Later in May, I had the chance to travel to Washington with one of our clients, Ben West, to participate in roundtable hearings held by the Copyright Office as part of this proceeding. Ben and I discussed the details of the proposed exemption with several members of the Copyright Office, along with fellow proponents Laura Moy from New America Foundation’s Open Technology Institute and Sherwin Siy from Public Knowledge. The transcript of that hearing is available here, and Prof. Rebecca Tushnet has provided a summary of what was discussed at the hearing.
After the hearing, the Copyright Office sent us a letter asking for our clients’ input on whether the exemption should include a requirement that a researcher must disclose any issues they find with a medical device to the device’s manufacturer, before telling others. This appears to come out of discussions from two of the other proposed anticircumvention exemptions, where computer researchers are more likely to uncover vulnerabilities that, at least theoretically, could be exploited by bad actors. (As one of our clients has demonstrated, there are such vulnerabilities in medical devices, too, but to date there has been no recorded incident of a vulnerability being exploited outside of a controlled setting.)
The Clinic responded to that letter yesterday, noting that both law and reason counsel against such a requirement in this case.

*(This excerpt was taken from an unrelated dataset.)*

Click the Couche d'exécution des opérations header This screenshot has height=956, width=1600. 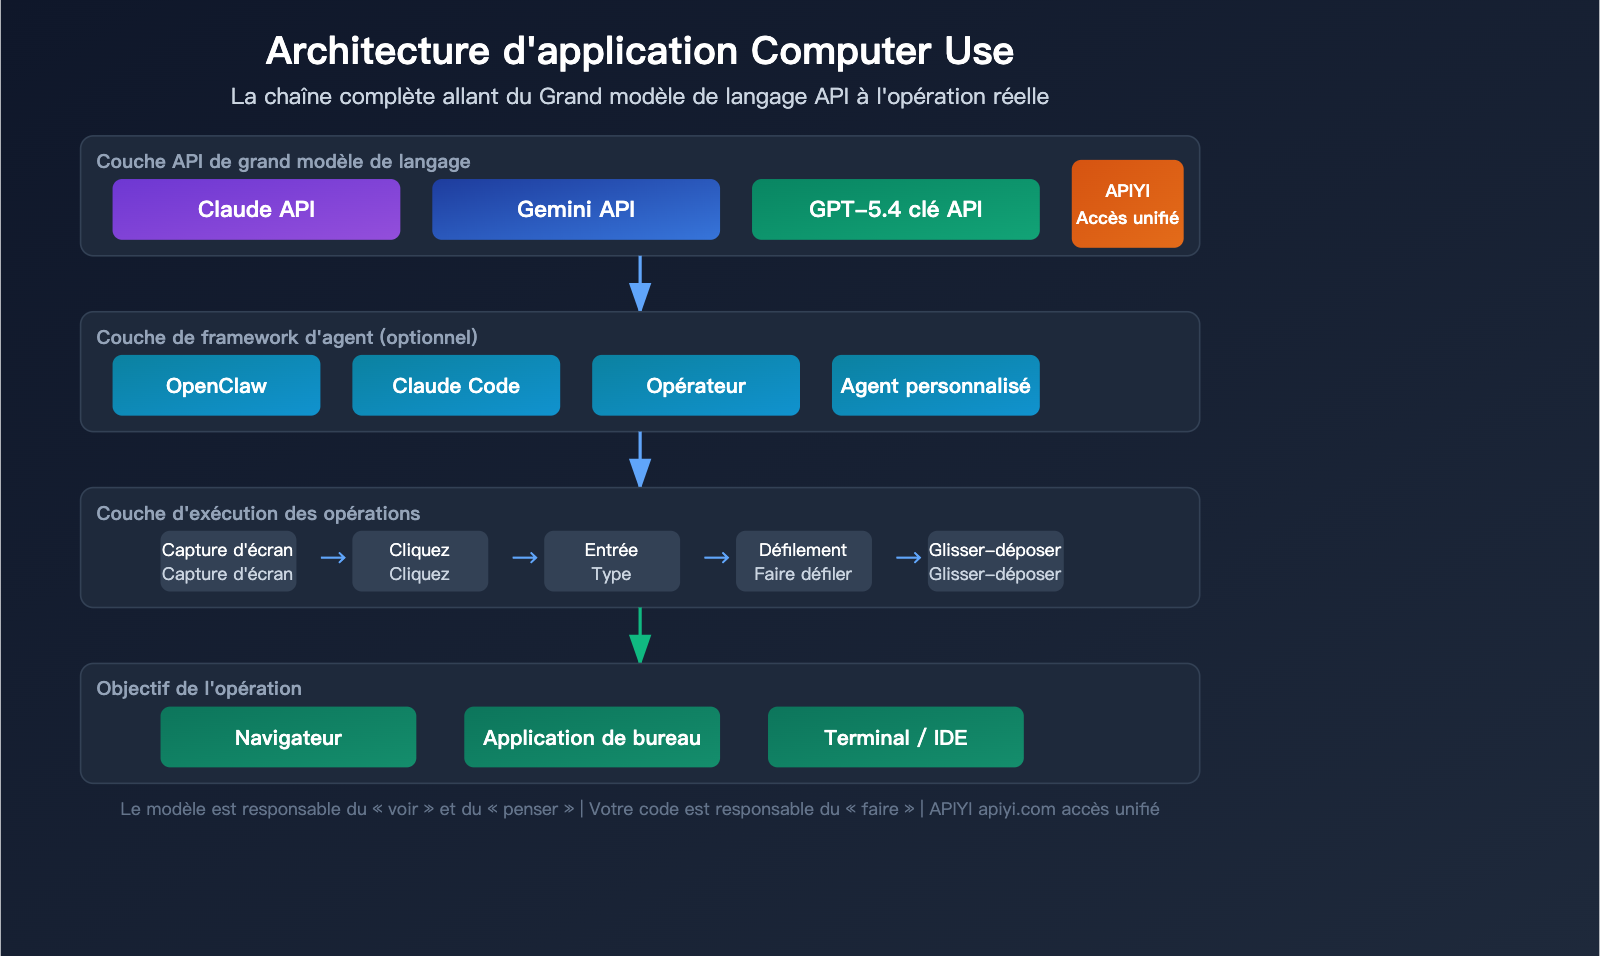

As the letter notes, researchers typically disclose issues to manufacturers as part of their process, but there are very good reasons why researchers in certain cases may instead choose to inform other researchers, government regulators, doctors, patients, or the public first or instead of telling the manufacturer. Furthermore, the First Amendment protects the right of a researcher to decide where and to whom they will share information. Were the Copyright Office to impose a requirement here that a researcher could only benefit from the exemption if they revealed their research to manufacturers, this conditioning of a government benefit based on a limitation of speech rights would be unconstitutional. At heart, the decision on where to share computer security research is an ethical, and not a legal, one, and ethics do not necessarily dictate that a researcher inform a manufacturer first in all cases.
This is likely the last filing the Clinic will make in this proceeding. Under this rulemaking’s procedure, the Copyright Office will now solicit the views of the Department of Commerce’s National Telecommunications and Information Administration, and then make a formal recommendation to the Librarian of Congress, who will then issue a final rule granting or rejecting our proposed exemption. We expect that rule to come later this year. We could not have done this without the hard work of several Cyberlaw Clinic students and interns, including Sarah Baugh (HLS ’16), Jonathan Diaz (HLS ’16), Evita Grant (HLS ’16), Megan Michaels (HLS ’16), Joo-Young Rognile (HLS ’15), Michael Rosenbloom (Columbia Law ’17), and Shudan Shen (HLS ’16).
Andy Sellars is a Clinical Fellow at the Cyberlaw Clinic and the Corydon B. Dunham First Amendment Fellow at Harvard Law School.